(Data excerpts begins)
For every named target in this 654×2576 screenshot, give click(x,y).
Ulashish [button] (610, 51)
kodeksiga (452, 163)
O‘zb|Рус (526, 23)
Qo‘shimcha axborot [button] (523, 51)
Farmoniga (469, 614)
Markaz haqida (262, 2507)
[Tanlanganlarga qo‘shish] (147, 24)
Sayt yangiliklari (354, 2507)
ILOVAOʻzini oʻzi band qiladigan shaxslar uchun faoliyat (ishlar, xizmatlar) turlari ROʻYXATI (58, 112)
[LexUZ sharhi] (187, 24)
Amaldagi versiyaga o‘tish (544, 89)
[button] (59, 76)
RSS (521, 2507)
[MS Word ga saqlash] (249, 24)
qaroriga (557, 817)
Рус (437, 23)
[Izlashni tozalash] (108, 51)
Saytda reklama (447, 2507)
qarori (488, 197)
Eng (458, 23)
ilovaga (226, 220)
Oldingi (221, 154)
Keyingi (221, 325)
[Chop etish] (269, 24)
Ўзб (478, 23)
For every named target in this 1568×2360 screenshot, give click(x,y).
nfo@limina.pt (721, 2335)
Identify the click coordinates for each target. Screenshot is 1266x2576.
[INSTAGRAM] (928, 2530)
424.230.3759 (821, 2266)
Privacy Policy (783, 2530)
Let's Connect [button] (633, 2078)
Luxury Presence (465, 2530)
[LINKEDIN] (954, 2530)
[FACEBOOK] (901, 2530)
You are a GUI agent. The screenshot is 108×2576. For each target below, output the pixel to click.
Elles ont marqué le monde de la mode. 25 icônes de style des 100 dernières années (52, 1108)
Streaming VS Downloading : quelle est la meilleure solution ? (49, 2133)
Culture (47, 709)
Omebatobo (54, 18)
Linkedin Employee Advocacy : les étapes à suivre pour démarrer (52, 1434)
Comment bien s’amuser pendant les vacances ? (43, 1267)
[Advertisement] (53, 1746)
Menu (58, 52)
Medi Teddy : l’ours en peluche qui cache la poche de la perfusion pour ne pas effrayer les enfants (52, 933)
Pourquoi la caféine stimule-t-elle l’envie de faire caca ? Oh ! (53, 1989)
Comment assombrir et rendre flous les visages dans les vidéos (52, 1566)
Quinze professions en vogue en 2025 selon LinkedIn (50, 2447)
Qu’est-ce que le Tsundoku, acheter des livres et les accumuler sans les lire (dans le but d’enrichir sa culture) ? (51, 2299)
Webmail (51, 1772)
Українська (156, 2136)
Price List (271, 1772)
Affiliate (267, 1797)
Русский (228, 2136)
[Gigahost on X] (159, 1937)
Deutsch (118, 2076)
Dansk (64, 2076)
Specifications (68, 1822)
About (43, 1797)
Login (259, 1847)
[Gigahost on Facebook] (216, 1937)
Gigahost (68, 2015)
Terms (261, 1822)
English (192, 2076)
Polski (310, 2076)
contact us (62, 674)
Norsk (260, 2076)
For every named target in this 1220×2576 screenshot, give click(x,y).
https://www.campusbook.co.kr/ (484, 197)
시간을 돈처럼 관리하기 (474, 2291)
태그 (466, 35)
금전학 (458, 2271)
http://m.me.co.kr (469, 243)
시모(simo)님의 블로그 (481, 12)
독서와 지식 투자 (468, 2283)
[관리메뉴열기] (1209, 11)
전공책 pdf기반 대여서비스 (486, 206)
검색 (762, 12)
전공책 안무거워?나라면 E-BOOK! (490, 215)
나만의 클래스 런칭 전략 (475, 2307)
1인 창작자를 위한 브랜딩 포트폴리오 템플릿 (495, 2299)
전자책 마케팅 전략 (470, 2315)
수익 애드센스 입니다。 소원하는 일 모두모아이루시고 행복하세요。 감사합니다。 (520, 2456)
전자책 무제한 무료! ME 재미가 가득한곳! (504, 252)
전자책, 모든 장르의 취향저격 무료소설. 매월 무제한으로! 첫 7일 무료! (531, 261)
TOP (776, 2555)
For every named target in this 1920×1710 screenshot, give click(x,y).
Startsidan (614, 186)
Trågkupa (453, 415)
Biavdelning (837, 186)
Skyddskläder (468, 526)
(Data excerpts ends)
Goal of the exercise =>
Retype the portion of the data above that starts on the line with "RSS (521, 2507)" and finishes on the line with "Ўзб (478, 23)", including both of those lines.

Output =>
RSS (521, 2507)
[MS Word ga saqlash] (249, 24)
qaroriga (557, 817)
Рус (437, 23)
[Izlashni tozalash] (108, 51)
Saytda reklama (447, 2507)
qarori (488, 197)
Eng (458, 23)
ilovaga (226, 220)
Oldingi (221, 154)
Keyingi (221, 325)
[Chop etish] (269, 24)
Ўзб (478, 23)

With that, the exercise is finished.